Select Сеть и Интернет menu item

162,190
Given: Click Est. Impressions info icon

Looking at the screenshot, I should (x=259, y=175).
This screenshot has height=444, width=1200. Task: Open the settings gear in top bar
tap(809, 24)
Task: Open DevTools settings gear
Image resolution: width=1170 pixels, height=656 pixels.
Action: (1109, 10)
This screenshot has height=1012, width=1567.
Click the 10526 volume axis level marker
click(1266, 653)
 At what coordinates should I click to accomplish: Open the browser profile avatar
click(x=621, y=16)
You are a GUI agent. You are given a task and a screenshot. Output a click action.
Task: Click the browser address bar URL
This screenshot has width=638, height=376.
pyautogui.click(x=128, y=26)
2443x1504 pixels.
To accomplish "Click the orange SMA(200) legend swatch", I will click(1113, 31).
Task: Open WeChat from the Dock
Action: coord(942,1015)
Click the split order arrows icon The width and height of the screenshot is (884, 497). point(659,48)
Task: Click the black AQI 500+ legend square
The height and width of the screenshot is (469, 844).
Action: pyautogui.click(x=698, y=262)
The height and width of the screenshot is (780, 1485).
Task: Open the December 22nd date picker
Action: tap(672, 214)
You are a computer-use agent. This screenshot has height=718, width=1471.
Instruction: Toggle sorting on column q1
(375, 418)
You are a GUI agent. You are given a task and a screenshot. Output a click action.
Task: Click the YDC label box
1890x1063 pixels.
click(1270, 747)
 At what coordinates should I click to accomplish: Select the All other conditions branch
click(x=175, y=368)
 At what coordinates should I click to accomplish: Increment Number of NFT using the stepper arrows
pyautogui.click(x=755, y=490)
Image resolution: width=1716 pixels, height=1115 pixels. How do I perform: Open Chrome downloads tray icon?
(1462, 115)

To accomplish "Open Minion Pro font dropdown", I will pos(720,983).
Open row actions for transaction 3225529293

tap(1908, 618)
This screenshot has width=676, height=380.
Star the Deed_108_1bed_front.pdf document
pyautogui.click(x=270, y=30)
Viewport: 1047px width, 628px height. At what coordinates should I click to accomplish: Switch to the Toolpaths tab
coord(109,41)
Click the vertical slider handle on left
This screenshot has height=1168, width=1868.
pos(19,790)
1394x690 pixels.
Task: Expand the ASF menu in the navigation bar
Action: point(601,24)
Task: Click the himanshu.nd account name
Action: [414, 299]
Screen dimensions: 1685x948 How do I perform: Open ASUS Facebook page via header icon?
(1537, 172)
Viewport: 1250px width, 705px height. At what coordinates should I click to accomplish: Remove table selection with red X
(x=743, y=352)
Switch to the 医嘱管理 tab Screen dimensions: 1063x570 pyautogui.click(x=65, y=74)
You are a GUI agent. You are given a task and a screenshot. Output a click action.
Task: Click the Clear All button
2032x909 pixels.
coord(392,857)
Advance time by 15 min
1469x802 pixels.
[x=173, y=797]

————————

_Task description:_ Reproduce exactly what appears from the line containing "Screen dimensions: 1685x948" down to the final line of the data.

_Answer to this task:_
Screen dimensions: 1685x948 How do I perform: Open ASUS Facebook page via header icon?
(1537, 172)
Viewport: 1250px width, 705px height. At what coordinates should I click to accomplish: Remove table selection with red X
(x=743, y=352)
Switch to the 医嘱管理 tab Screen dimensions: 1063x570 pyautogui.click(x=65, y=74)
You are a GUI agent. You are given a task and a screenshot. Output a click action.
Task: Click the Clear All button
2032x909 pixels.
coord(392,857)
Advance time by 15 min
1469x802 pixels.
[x=173, y=797]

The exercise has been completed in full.